Posted by martin.parnell |
Learning to be Patient, in a High-Tech World

In 2008 the Town Council of Cochrane, where I live, recognised the need for a new swimming pool and many of the residents, me included were delighted. However, as costs escalated and the opening date was delayed from March, to June and then July, it sometimes felt like it was never going to happen. However, on Sunday July 30th our new leisure center was finally opened to the public. 

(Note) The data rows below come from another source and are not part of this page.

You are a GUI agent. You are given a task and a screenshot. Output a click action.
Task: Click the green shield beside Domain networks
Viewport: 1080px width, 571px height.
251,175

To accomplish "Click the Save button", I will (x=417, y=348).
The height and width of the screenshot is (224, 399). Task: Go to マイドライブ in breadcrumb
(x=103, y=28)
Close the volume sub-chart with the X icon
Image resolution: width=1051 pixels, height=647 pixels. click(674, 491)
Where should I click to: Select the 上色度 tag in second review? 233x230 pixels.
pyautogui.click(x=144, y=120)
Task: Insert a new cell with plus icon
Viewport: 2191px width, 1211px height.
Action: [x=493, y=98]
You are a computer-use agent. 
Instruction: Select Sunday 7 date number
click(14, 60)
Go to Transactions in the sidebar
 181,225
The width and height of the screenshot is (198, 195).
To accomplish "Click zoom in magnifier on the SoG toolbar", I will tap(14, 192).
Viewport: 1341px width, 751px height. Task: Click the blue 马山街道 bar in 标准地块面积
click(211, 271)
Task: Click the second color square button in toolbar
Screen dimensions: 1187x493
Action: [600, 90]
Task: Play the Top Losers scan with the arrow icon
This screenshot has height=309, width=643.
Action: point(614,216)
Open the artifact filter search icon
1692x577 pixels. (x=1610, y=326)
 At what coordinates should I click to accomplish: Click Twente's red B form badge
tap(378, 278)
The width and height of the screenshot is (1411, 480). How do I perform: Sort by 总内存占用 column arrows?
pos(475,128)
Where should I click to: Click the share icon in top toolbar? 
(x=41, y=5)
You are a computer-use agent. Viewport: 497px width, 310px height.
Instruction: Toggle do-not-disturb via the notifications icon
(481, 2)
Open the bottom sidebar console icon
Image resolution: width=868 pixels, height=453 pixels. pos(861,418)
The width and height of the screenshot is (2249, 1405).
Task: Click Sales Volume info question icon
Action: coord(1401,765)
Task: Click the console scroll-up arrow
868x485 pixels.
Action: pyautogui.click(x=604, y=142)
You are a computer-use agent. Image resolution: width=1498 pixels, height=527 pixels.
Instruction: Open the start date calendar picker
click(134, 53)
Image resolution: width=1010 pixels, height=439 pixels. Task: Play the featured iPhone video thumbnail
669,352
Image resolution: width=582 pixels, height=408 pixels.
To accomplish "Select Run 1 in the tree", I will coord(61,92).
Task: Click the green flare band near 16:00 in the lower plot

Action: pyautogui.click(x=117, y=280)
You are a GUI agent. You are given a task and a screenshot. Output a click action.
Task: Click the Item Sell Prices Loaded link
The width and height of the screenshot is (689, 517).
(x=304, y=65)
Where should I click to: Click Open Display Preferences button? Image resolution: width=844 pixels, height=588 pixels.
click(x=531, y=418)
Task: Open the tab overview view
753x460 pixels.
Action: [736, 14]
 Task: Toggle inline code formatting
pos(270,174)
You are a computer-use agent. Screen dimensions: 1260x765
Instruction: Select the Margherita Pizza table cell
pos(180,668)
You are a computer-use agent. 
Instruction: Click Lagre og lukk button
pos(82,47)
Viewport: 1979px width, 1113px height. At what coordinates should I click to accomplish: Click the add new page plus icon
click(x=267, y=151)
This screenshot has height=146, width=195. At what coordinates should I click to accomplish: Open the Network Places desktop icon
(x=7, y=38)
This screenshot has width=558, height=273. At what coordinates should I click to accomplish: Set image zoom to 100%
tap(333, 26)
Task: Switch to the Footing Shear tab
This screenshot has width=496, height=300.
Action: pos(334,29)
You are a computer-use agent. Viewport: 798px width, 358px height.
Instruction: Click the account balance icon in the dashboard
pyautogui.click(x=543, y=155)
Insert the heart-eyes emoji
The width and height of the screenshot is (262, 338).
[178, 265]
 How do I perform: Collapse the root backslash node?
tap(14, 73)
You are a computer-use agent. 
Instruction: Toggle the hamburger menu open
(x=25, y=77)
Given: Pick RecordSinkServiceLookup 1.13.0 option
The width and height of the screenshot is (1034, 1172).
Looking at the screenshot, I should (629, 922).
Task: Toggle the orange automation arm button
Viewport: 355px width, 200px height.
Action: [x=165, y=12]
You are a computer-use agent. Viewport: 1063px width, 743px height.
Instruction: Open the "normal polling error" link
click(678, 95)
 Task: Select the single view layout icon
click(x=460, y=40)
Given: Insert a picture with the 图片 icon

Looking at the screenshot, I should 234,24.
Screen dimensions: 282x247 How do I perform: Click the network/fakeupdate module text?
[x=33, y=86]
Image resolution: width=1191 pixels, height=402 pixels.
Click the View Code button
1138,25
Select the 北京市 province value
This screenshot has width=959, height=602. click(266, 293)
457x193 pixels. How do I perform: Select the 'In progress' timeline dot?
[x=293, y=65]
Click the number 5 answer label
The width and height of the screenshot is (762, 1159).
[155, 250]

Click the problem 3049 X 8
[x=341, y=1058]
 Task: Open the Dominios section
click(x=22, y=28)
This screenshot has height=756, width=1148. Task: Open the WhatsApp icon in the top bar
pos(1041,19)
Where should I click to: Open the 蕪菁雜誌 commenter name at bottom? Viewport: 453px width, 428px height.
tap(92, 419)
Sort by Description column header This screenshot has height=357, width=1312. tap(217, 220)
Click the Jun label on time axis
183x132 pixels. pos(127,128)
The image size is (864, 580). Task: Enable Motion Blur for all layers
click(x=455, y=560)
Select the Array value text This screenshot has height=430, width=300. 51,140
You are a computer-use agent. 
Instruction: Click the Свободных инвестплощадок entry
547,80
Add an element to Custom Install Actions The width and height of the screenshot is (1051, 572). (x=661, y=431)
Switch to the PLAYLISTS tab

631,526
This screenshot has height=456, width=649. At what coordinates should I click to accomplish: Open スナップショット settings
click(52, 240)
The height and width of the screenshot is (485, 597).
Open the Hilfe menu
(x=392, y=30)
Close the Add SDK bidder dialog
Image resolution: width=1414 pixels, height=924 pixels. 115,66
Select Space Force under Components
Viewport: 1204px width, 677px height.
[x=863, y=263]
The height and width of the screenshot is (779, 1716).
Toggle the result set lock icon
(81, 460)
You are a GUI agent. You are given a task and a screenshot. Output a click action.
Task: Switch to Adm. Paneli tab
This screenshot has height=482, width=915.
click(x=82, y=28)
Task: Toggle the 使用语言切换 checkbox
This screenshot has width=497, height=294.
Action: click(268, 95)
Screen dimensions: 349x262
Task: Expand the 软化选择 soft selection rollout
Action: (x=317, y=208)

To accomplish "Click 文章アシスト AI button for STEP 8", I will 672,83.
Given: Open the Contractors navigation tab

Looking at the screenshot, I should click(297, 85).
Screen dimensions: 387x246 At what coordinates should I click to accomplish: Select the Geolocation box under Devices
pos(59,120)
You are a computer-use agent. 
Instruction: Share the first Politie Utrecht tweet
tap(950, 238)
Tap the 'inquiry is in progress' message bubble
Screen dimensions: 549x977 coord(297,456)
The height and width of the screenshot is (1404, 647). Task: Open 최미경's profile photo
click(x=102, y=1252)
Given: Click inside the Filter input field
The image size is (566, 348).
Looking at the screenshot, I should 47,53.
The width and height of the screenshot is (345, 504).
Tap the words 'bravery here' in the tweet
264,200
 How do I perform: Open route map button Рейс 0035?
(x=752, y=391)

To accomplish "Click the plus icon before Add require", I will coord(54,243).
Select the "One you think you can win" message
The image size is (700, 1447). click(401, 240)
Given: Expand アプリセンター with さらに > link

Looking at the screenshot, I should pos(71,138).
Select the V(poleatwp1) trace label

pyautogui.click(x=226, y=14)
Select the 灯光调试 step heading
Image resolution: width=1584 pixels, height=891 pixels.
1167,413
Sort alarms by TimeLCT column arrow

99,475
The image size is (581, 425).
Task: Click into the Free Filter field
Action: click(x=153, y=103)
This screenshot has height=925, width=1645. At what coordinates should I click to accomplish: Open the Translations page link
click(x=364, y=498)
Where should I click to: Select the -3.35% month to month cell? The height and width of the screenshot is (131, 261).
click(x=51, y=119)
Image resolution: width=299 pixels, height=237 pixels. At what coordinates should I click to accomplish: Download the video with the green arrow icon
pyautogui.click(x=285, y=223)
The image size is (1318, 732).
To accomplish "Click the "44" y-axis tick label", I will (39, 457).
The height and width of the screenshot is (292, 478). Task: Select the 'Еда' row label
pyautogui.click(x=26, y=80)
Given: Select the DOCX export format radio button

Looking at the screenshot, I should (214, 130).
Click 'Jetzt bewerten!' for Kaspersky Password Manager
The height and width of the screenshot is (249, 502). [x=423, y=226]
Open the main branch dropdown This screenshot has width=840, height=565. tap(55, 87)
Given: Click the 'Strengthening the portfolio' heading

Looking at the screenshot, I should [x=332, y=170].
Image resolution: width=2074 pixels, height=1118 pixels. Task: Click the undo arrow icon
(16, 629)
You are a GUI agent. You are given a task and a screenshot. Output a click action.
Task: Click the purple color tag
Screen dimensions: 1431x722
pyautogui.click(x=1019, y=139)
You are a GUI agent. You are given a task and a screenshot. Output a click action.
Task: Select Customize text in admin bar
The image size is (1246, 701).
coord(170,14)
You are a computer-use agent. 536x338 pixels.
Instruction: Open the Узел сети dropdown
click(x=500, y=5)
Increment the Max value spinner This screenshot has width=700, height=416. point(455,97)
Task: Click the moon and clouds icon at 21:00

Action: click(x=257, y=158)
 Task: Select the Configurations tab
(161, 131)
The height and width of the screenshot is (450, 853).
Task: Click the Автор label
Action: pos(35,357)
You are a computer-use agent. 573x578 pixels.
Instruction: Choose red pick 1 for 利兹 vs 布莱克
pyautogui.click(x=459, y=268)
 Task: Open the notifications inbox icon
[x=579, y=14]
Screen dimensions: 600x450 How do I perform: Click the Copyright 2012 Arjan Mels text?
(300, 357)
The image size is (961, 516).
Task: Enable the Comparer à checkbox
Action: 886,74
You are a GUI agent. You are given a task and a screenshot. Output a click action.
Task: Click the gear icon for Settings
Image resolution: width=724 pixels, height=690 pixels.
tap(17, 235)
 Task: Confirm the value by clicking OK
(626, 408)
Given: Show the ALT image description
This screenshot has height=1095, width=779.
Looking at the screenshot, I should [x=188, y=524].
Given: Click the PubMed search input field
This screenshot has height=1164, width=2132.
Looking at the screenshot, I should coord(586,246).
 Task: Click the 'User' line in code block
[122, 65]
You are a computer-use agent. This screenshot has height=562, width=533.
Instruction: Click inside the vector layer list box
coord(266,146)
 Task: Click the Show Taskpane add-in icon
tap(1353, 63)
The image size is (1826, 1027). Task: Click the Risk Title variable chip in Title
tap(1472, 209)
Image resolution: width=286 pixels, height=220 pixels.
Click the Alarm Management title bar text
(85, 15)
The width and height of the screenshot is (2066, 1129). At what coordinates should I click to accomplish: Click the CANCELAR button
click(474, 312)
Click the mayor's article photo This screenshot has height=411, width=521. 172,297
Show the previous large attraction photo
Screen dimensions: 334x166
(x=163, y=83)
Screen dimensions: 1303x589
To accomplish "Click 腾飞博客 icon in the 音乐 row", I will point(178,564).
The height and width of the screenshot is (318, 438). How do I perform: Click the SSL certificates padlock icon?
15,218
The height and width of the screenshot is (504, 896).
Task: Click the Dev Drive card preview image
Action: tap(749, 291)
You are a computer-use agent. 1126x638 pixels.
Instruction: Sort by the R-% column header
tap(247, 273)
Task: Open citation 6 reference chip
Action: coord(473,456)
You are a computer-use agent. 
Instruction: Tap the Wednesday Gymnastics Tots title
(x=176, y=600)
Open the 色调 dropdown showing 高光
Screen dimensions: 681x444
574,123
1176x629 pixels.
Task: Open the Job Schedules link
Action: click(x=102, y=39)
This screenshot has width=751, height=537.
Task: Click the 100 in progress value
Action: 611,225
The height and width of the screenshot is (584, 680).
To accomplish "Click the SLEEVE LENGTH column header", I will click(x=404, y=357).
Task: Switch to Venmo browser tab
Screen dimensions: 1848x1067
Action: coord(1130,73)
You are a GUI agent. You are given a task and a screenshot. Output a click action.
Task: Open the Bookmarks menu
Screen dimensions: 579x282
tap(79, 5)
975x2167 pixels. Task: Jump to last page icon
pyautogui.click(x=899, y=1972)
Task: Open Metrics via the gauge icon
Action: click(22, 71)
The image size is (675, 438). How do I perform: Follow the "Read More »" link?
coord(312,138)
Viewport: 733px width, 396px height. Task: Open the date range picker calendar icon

Last Wednesday, I went down for a swim and to check out the other areas. The facility is very impressive, another feature for Cochrane to be proud of and it was great to see so many people there, families, individuals, youngsters and seniors, all enjoying the facility. 

In total, the centre covers 150,000 square feet and includes retail space, a new curling rink which has six full sheets and three for junior players, and will be open for other uses in the off season. There are also fitness rooms, programming space and tenant space that will help bring SLSFSC as close to revenue neutral as possible. The pool, itself, contains a lazy river, leisure pool, hot tub, wave chamber, two slides, an eight lane pool for competitive swimming, warm water therapy pool and a small spray park. 

So, despite the setbacks with completion and cost of the project, in the end, it was well worth the wait and, as we know, that can be said of so many things. 

But, in this age of ever-advancing technology, it is easy to become impatient. These days, nearly everyone now has access to a computer and most people have phones to carry around with them, whereby they can receive instant texts, calls and emails and take a photo or video whenever or wherever they are. 

Gone are the days when you had to take your camera on holiday, reload the film and wait to get your pictures developed, in the hope that at least some of them have turned out OK.

You can get information about anything by pressing a few keys and have access to people almost anywhere in the world. Which is all good, in a way. 

Sometimes, though, having to wait for something isn’t a bad thing. It brings with it that feeling of excited anticipation and then the joy, when it finally arrives.  Even more so when it’s something we’ve worked for or maybe an item we’ve saved for. 

There’s an old saying, “Patience is a virtue...” and it is something that we need to remember and perhaps teach our children and grandchildren. 

Technology is advancing at a rate never seen before and I can’t even imagine what devices our grandchildren will be using come the 2030s. But, there will always be things that need waiting for and, hopefully, they will be able to appreciate the experience. 

After all, for our great, great, great - grandchildren, Santa Claus isn’t going to come any sooner!